The moral dilemma it will create in your soul will override any instant gratification you get from the affair.


----------



## the guy (Aug 3, 2010)

The worst thing about my old ladies affairs was the deciet. So give your chick a chance to make her own choice by having the balls to tell her the proposal at hand.
Then she can bail on you or except the fact that her lack in taking her meds has consequences.

There is nothing wrong with wanting to get laid, its the deciet that makes it so painful for the betrayed.
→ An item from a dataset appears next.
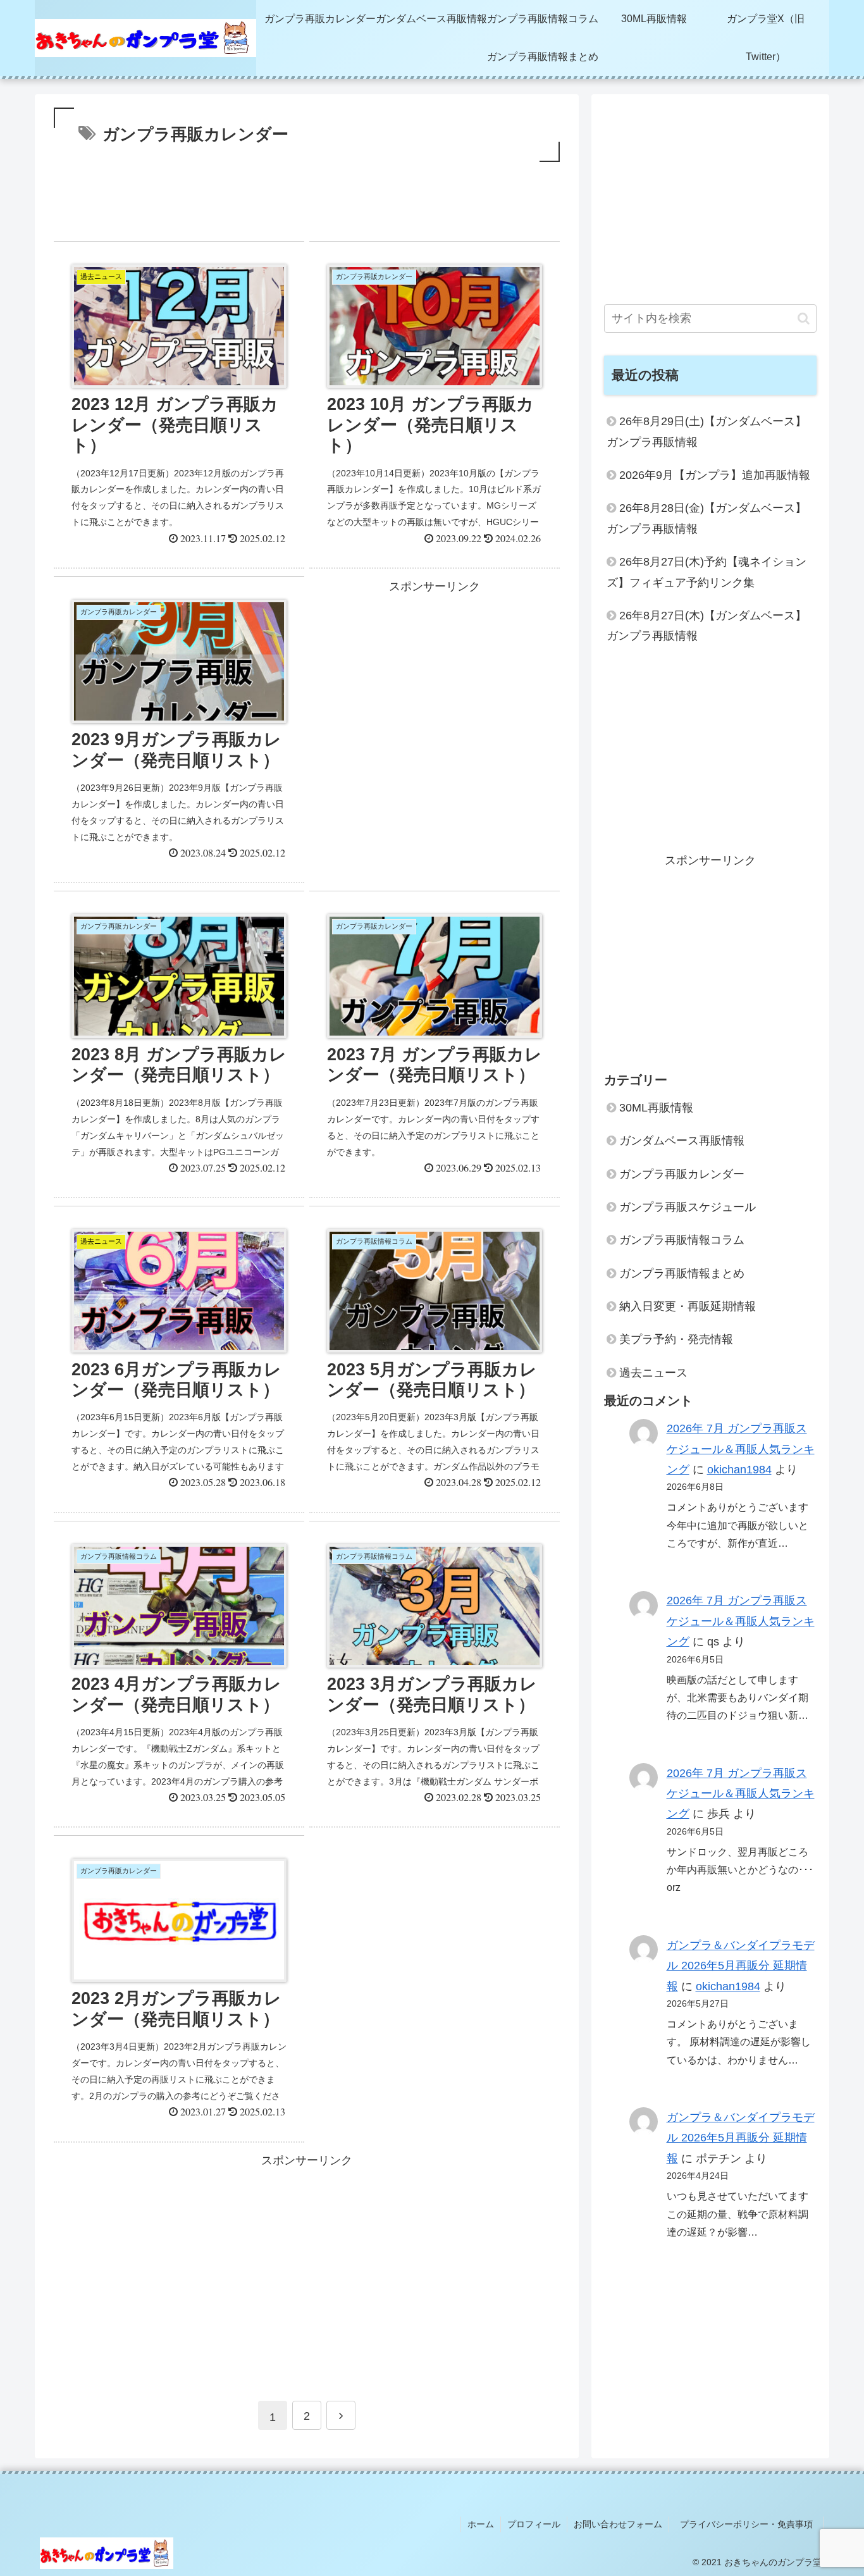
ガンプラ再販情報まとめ (681, 1273)
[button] (804, 318)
Don't betray your wife, but in the same breath you have to know that this subject will also be painful, but then again this isn't the first time you and her have gone around the block about this issue.

Please, let her have the choice to stay with you or not, you owe her that much!


----------



## unbelievable (Aug 20, 2010)

I've been in the same boat for years but I may have found something that helps. I got her a Kindle. For the past three or four months she's been reading back to back romance novels and it's apparently reminded her of what she's missing. She's jumped my bones probably four times in the past week. The only thing I've been doing differently is just not approaching her for sex. A trashy romance novel is cheaper than a divorce or a new girlfriend.


----------



## Machiavelli (Feb 25, 2012)

sonicdrive said:


> ya did that and that and that guess ill just leave or just live miserable


BS, dude. You didn't read that book.


----------



## LiamN (Nov 5, 2012)

What you have to do is to reignite the sexual energy in your relationship. The way to do that is develop your own masculine sexual energy. Become more masculine yourself and her feminine sexual energy will increase as a result. If you want more of an explanation read The Sexless Marriage Cure: How to Get Your Partner (or You) Interested in Sex Again: Liam Naden: Amazon.com: Kindle Store


----------



## CuddleBug (Nov 26, 2012)

5 years, she started sex only 2 times? Serious?

And you have an opportunity for a friend with sex benefits situation?

Obviously your wife has issues and should of discussed them with you 5+ years ago. This is not your fault, it is hers.

The fact that you've remained faithful speaks volumes. My hat off to you sir! And then women wonder why men cheat.......duh!!!

But your wife doesn't deserve you and what a waste of your time.

Not all women have low sex drives, some have really high sex drives, but most are not like this. Men, test, = higher sex drives.

The Dr. gave her a prescription and she won't take it?!

Is she having an affair? (cyber, in person, etc.)
Is she bi-sexual?
Was she molested as a child?
What are her parents like? Very conservative and sexless?

And I find it's BS that it's always the man's fault when it's really the woman's fault. 

Can't she communicate what she likes? Fantasies? Fetishes? Role play?


When she hits menopause, the sex might stop completely. Could you live with that?



It's sad that us men have to read all these books, jump through hoops, bend over, compromise, do all these extra things and maybe, we might get her in the mood a bit more...........not cool.


----------



## morelouso (Dec 24, 2012)

The moral dilemma it will create in your soul will override any instant gratification you get from the affair.


----------



## Rough Patch Sewing (Apr 18, 2011)

Sonic Drive.

Do you and your wife connect and relate when you communicate together?

Do you communicate at all?

I would suggest connecting with her on something that will not make her feel pressured to perform for your marriage.

These are not questions meant to attack you. These are fundamental questions that need to be answered honestly before you can try any tactic or method of building your male sexual presence or giving her trashy novels to read that will jump start her libido.

If you find that she will not open up to you about her feelings or what she really thinks about matters in her life, then what ever sex you do win will not be built on a foundation of real relationship. Real relationship is what you should build on.


----------